Quarta-Feira , 13 de Dezembro de 2017

Nacional

Justiça desbloqueia parte dos bens de Joesley e Wesley Batista

Decisão se refere a bloqueio determinado pela 10ª Vara Federal do DF no dia 6 de outubro.

Em 19/10/2017 , às 18h04 -

 
Clique para ampliarIrmãos Joesley e Wesley Batista(Imagem:Divulgação)Irmãos Joesley e Wesley Batista 
O desembargador federal Olindo Menezes, do Tribunal Regional Federal da 1ª Região (TRF-1), com sede em Brasília, suspendeu nesta quinta-feira (19) o bloqueio de parte dos bens dos irmãos Joesley e Wesley Batista, sócios da J&F, controladora do frigorífico JBS.

Ao assinarem acordo de colaboração com a Procuradoria Geral da República, os delatores da JBS tiveram R$ 60 milhões bloqueados. No último dia 6, o juiz Ricardo Leite, da 10ª Vara Federal do Distrito Federal determinou a ampliação do bloqueio a valores disponíveis em contas correntes, fundos de investimentos e ativos em instituições financeiras de Joesley, Wesley, parentes dos dois e empresas do grupo.

Esse bloqueio determinado no dia 6 é que foi suspenso pelo TRF da 1ª Região. Os R$ 60 milhões seguem bloqueados pela Justiça desde a assinatura do acordo de delação premiada.

O TRF-1 também liberou, nesta quinta, bens dos pais de Joesley e Wesley, José Batista Júnior e Flora Batista, de seus irmãos José Batista Júnior, Vivianne, Valéria e Vanessa Mendonça, e de várias empresas pertencentes à família.
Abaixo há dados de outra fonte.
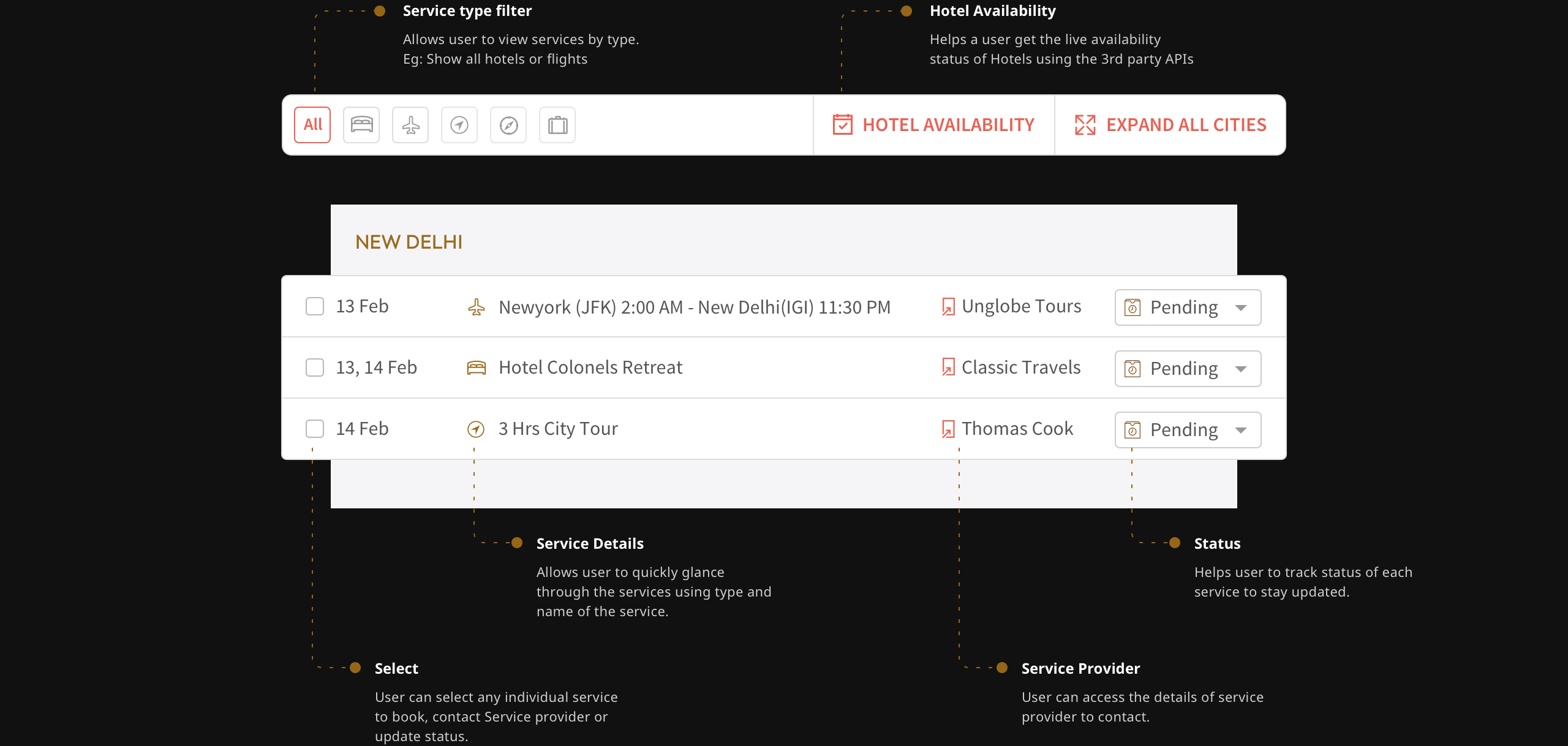The height and width of the screenshot is (746, 1568).
Task: Click the clock icon inside Pending status
Action: (x=1133, y=307)
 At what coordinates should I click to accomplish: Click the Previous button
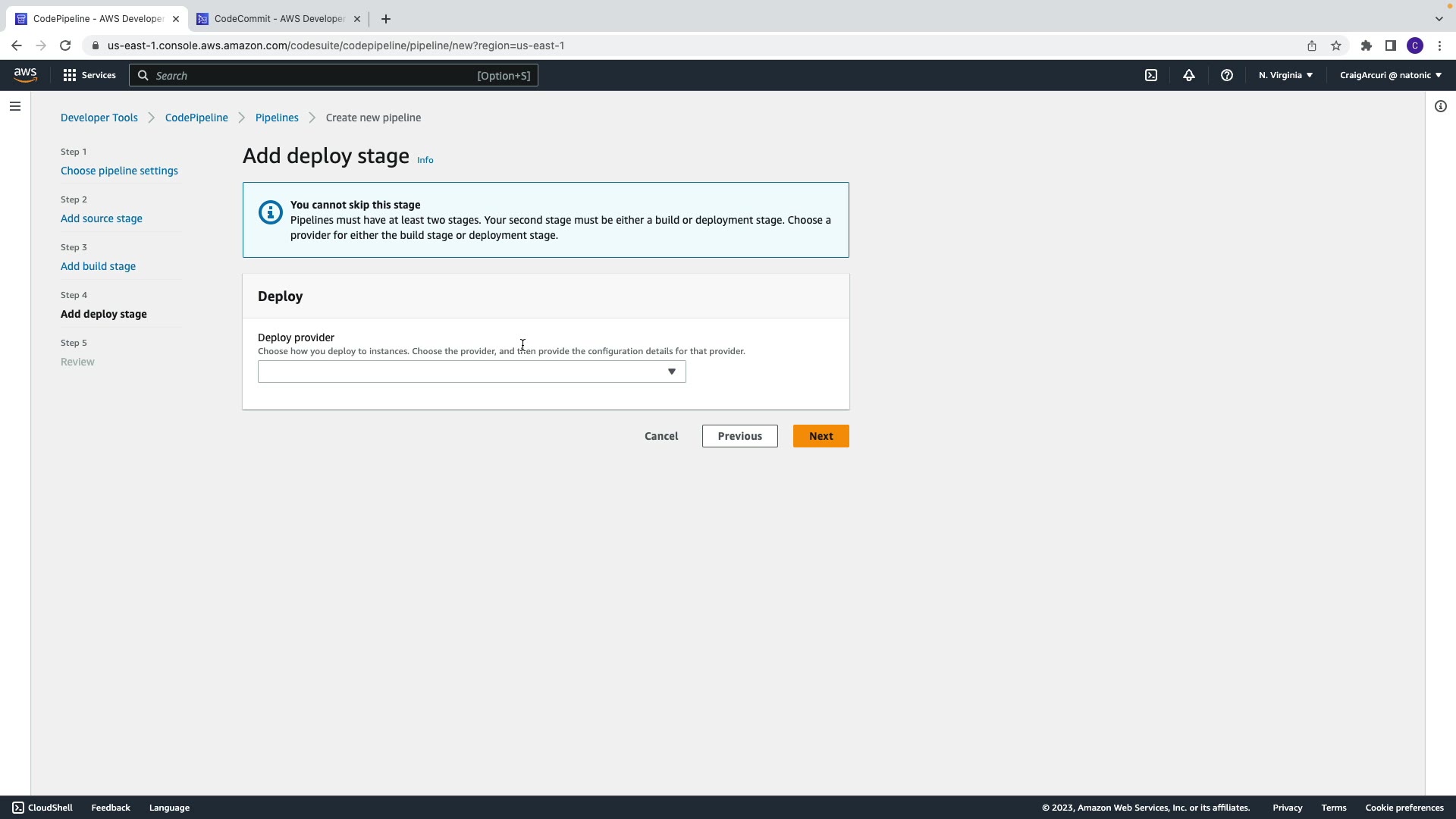[x=739, y=436]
Além de liberar os bens pessoais, o desembargador também permitiu às empresas retomarem suas transações financeiras.

O bloqueio determinado pela 10ª Vara atendia a um pedido da Polícia Federal. Com o anúncio da Procuradoria-Geral da República (PGR) de que iria rescindir o acordo de colaboração com os Batista, a PF entendeu que deveria ser ampliada a indisponibilidade dos bens da família.

Ao anular a ampliação, o desembargador Olindo Menezes destacou que o acordo de delação premiada ainda não foi rescindido, decisão que cabe somente ao Supremo Tribunal Federal (STF).

A defesa de Joesley disse que "inexistia" motivo para o bloqueio e que a suspensão "prestigia o funcionamento de um grupo empresarial que gera mais de 200.000 empregos e que já se comprometeu, por meio de um acordo que está vigente em ressarcir o Estado Brasileiro em R$ 10,3 bilhões, maior acordo dessa natureza do mundo, sendo R$ 1,7 bilhão ao BNDES".